Watch. Read. Eat. Vegan
by Emma Noack
Veganism is more that just what you eat. It becomes a way of life. To me it is about making conscious choices and knowing what I am spending those dollars on and what the ethical, environmental and health impacts those choices are having. Over the next few months I will write some posts about things that interest me as a vegan. These posts don’t have an agenda to convert everyone into vegans, but rather I’m just interested in putting some ideas out there about the choices we all make and creating a discussion about what impact they have and why we make the choices we do. I guess I just want to give you, quite literally, some food for thought.
Watch: Step one: watch Bag It! This documentary explains not only the environmental effect plastic has on the planet, but also the health risks (both mental and physical) that plastic has on us as individuals.

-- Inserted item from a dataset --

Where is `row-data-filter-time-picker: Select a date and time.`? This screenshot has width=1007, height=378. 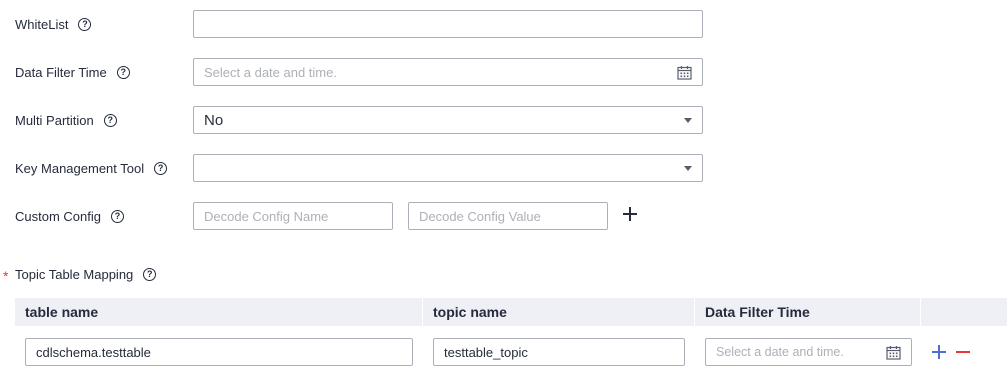
row-data-filter-time-picker: Select a date and time. is located at coordinates (808, 352). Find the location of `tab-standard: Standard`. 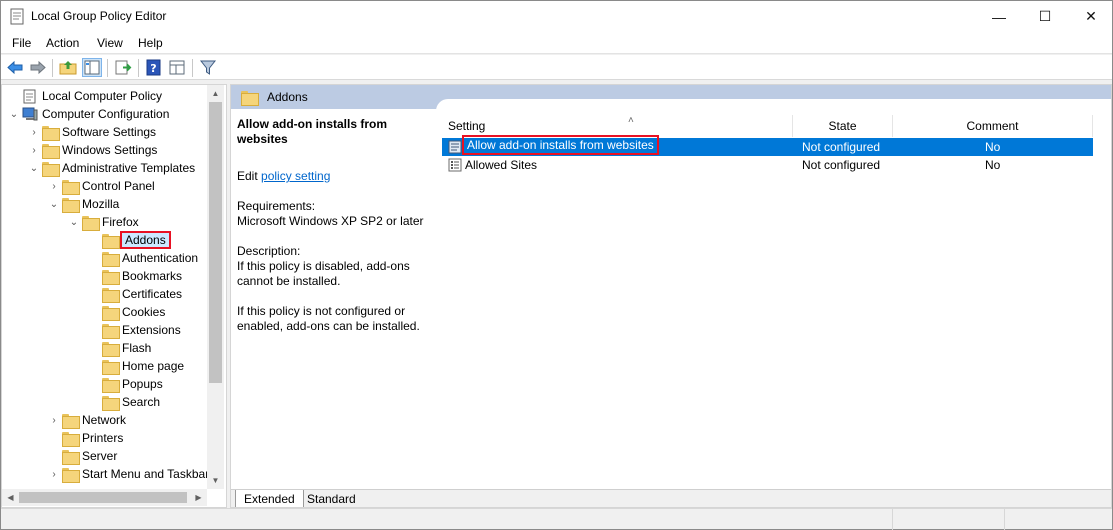

tab-standard: Standard is located at coordinates (332, 498).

Read: After watching Bag It! you may need to visit Trash Is For Tossers to put into practice everything you have just learned. I recommend taking small steps so you don’t feel overwhelmed. By making small changes in your life to create less waste and use less plastic you can minimise the waste you contribute to our oceans and minimise your own exposure to plastic. My top three tips to creating less waste are:
- Carry a spare tote bag with you everywhere. It comes in handy so often and prevents you needing to get yet another plastic bag.

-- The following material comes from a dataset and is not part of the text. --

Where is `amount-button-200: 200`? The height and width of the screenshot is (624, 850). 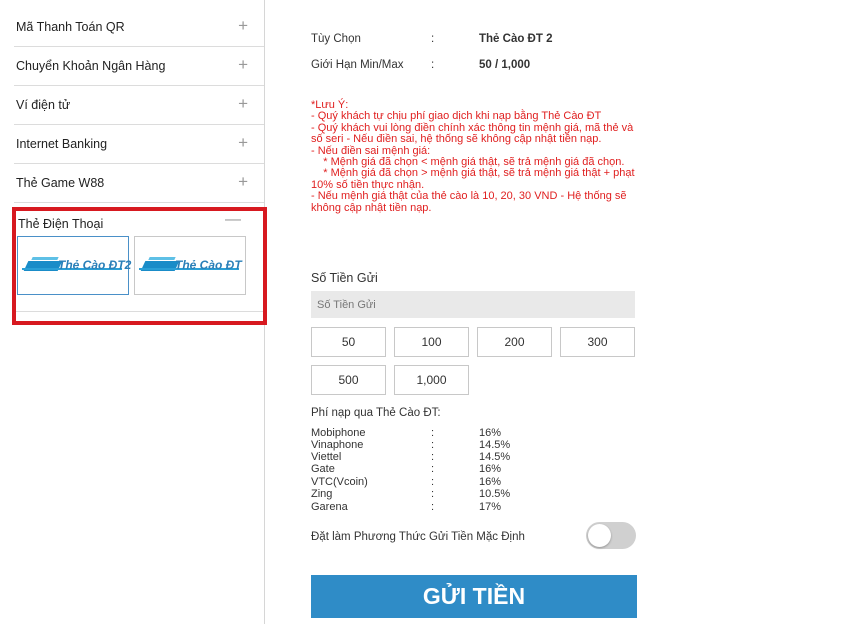
amount-button-200: 200 is located at coordinates (514, 342).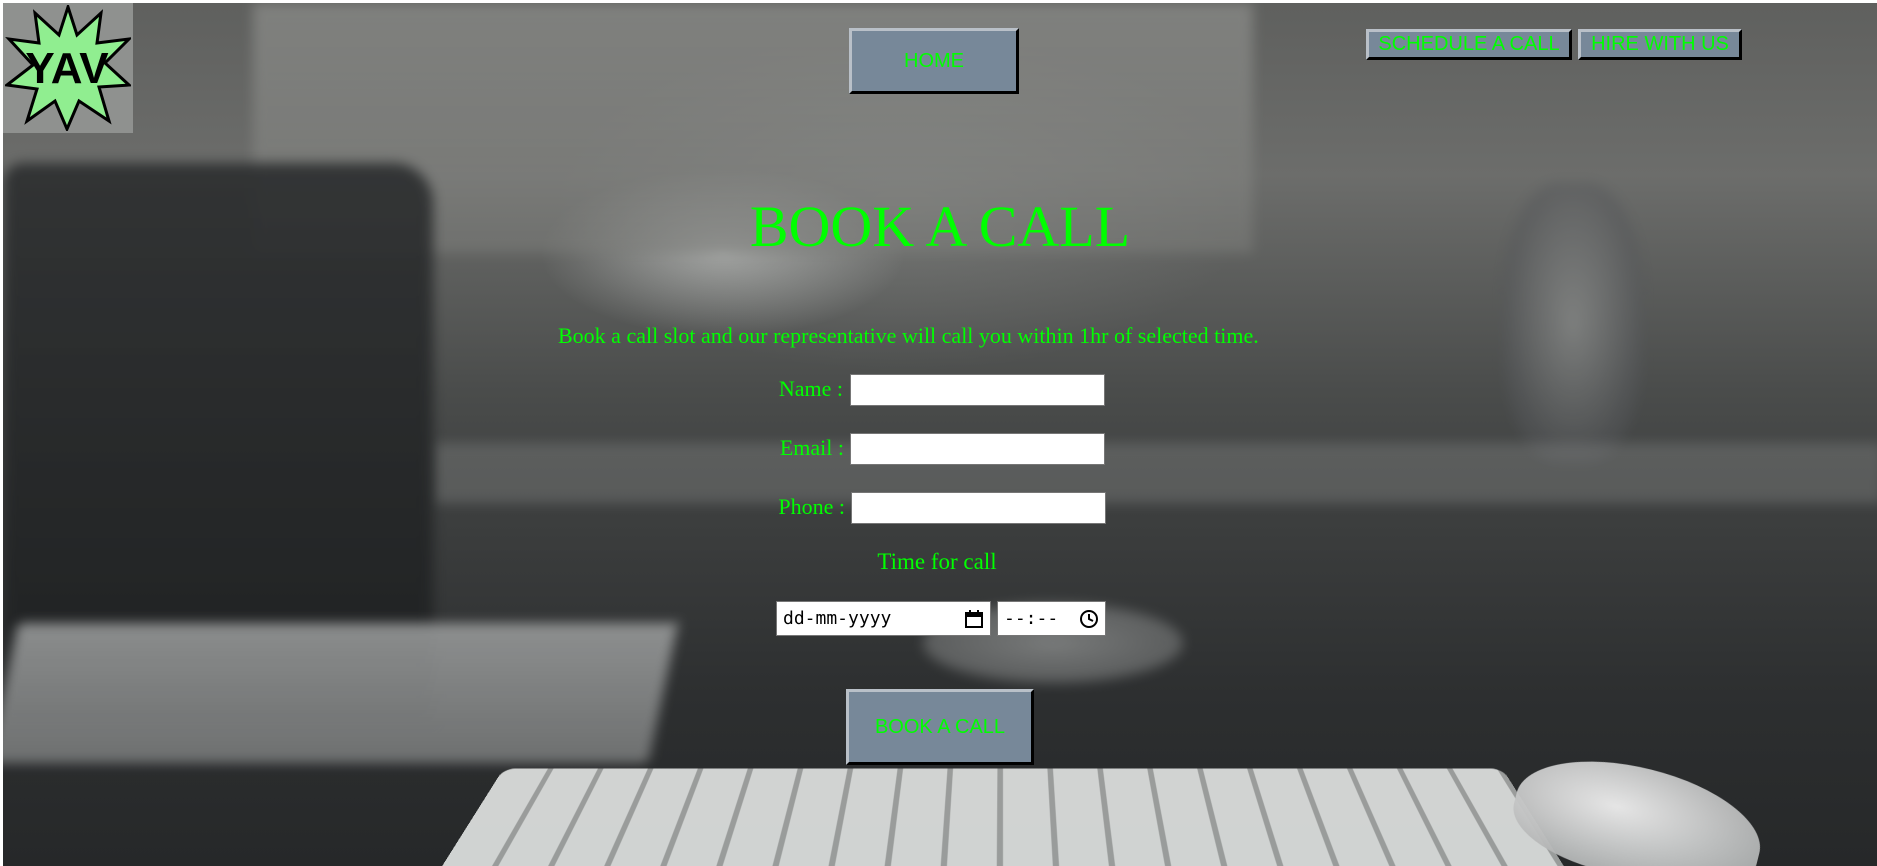 The height and width of the screenshot is (866, 1877). I want to click on site-logo: YAV, so click(68, 68).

- Carrying your own plastic free water bottle, like this Klean Kanteen one around with you to stay hydrated. This choice means less plastic bottle waste, and it also may encourage you to drink more water, and possibly chose water over other less healthy options.
- Visiting grocery stores that have bulk foods available (such as Friends of the Earth, Source Bulk Foods and Terra Madre in Melbourne) and bring your own bags and jars to put the foods in. This is an efficient way to decrease packaging waste (and it’s actually a cheaper way to shop and the foods tend to be healthier options). Buy your pasta, grains, nuts, tea and more this way and save on plastic and money.

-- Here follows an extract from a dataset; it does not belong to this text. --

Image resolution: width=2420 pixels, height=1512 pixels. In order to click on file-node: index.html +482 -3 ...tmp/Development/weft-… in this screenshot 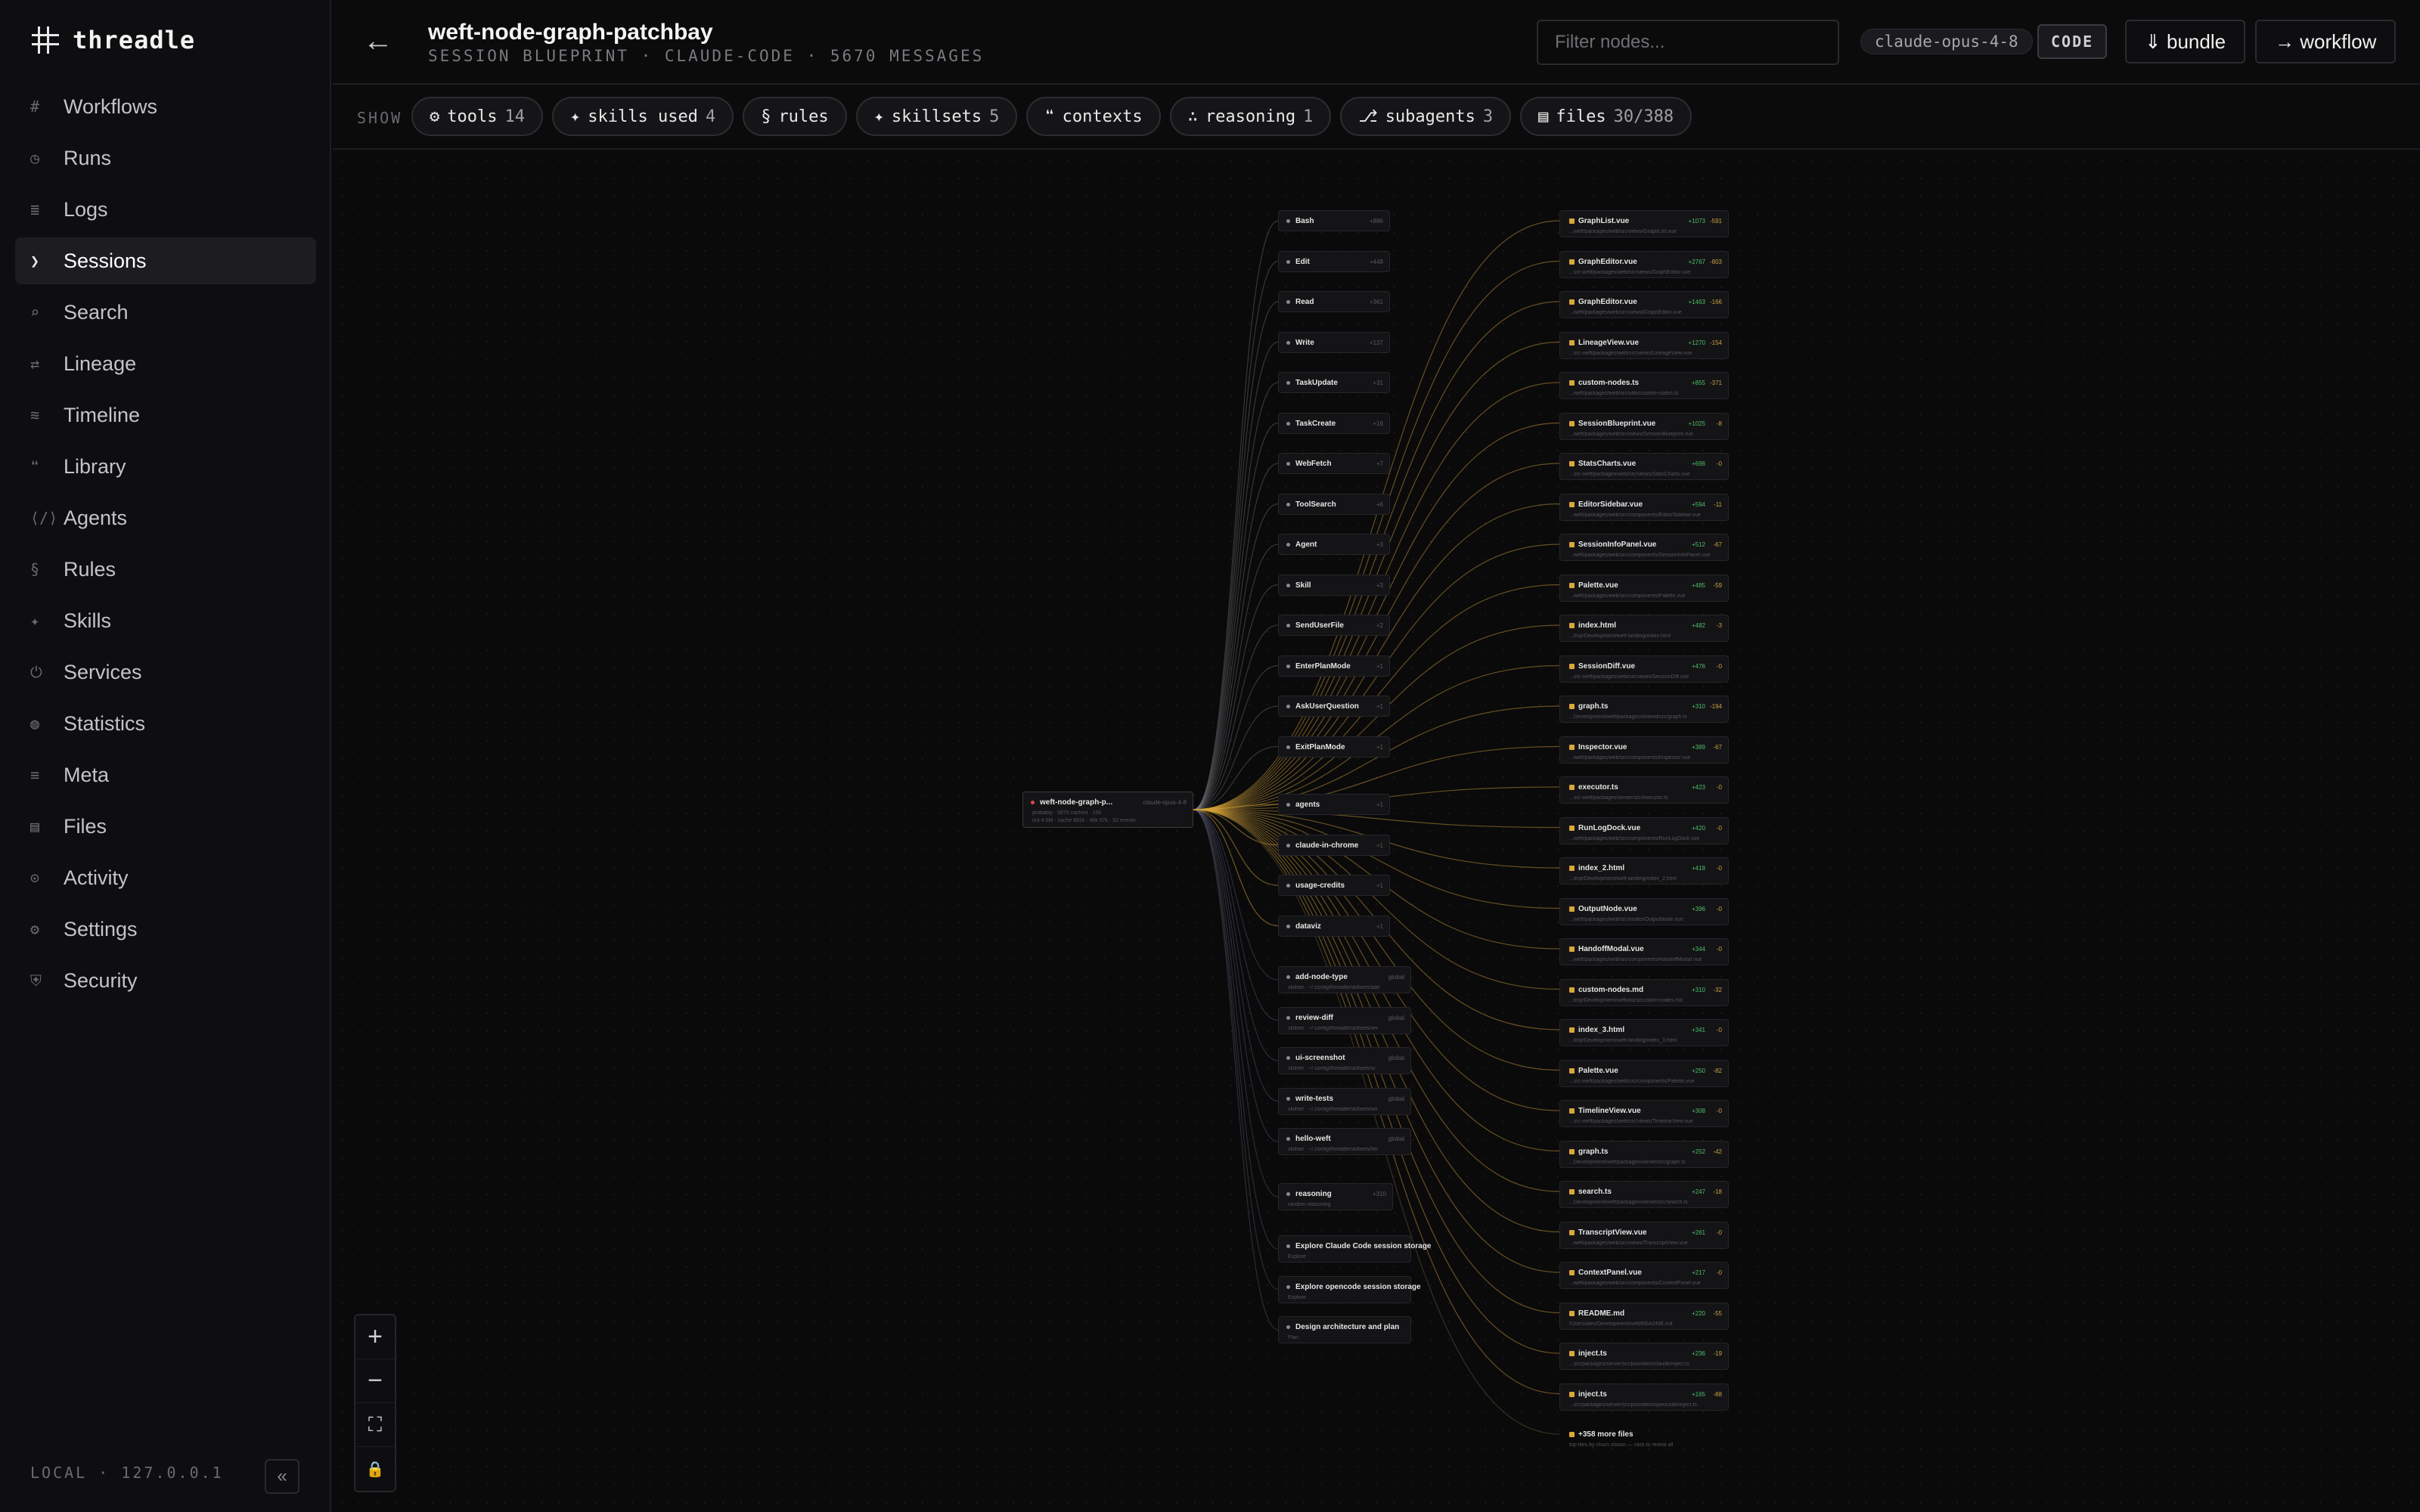, I will do `click(1644, 628)`.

Eat: Just one meal a week OR day that is vegetarian or vegan is a way of having an effect. Voting with your dollar and spending money on less animal based products is a way to tell companies and the planet that more ethical and less wasteful commodities are in demand and important to you as a consumer. Either pop into Smith and Deli for a delicious ‘Foghorn Legless’ sandwich and a delicious desert or make this pasta (adapted from Minimalist Baker) below:
Creamy Vegan Garlic Pasta with Roasted Tomatoes
- 3 cups of cherry tomatoes, halved
- 250g quinoa or spelt pasta (or any pasta you prefer)
- Olive oil
- 2 medium shallots, diced
- 8 large cloves garlic, finely chopped
- Sea salt and black pepper
- 3-4 Tbsp spelt flour
- 2 1/2 cups unsweetened plain almond milk (Pure Harvest and Nutty Bruce are tow of the better ones available)
- A large handful of spinach
- ¼ cup of Kalamata olives, pitted and halved
- Preheat oven to 200C and toss tomatoes in a bit of olive oil and sea salt. Place cut side up on a lined baking sheet and bake for 20 minutes while you prepare the rest of the dish. Then set aside.
- Bring a large pot of water to a boil and cook pasta. When done, drain, cover and set aside.
- In the meantime, prepare the sauce. In a large pan over medium-low heat, add 1 Tbsp olive oil and the garlic and shallot. Add a pinch of salt and black pepper and stir frequently, cooking for 3-4 minutes until softened and fragrant.
- Stir in 3-4 Tbsp flour and mix with a whisk. Once combined, slowly whisk in the almond milk a little at a time so clumps don’t form. Add another healthy pinch of salt and black pepper, bring to a simmer and continue cooking for another 4-5 minutes to thicken. Taste and adjust seasonings as needed. (Optional: You can also add a few shakes of vegan parmesan for extra flavor at this time if you wish.)
- Once the sauce is to your desired thickness add spinach and olives then add pasta and roasted tomatoes and stir.
- Serve immediately and garnish with extra black pepper, fresh basil and/or vegan parmesan cheese.